● ENTRIES PROVIDED
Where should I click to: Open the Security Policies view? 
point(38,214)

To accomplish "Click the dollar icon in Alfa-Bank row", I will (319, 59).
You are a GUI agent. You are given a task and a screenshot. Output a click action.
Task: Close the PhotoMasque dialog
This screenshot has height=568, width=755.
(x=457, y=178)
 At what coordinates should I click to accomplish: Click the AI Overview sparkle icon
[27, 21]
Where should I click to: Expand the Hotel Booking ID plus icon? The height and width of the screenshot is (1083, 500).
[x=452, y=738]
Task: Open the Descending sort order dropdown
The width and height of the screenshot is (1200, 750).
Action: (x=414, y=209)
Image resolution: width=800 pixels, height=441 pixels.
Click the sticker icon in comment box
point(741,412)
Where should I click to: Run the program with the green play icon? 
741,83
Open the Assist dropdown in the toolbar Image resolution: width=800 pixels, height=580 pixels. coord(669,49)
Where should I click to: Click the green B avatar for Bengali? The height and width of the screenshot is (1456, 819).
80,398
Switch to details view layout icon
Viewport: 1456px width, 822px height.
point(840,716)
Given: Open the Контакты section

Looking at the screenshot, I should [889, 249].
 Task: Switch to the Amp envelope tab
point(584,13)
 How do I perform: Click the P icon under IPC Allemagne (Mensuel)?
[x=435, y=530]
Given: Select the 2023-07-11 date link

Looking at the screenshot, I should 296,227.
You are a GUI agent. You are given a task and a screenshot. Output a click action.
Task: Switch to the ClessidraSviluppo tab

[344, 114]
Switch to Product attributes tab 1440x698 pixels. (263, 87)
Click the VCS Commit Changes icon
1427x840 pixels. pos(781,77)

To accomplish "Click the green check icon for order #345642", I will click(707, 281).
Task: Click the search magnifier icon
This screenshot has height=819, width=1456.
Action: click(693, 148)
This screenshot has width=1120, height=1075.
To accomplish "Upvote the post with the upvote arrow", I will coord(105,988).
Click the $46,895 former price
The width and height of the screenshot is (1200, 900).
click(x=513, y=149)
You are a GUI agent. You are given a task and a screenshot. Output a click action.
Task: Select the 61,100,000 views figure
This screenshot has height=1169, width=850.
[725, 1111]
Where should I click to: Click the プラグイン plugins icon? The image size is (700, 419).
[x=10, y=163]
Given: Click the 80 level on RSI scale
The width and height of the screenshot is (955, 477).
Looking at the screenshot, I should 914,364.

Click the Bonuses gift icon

● DIRECTIONS FOR THIS TASK
Copy every line from the records above that contains the word "dropdown".

● RESPONSE BOX
Task: Open the Descending sort order dropdown
Open the Assist dropdown in the toolbar Image resolution: width=800 pixels, height=580 pixels. coord(669,49)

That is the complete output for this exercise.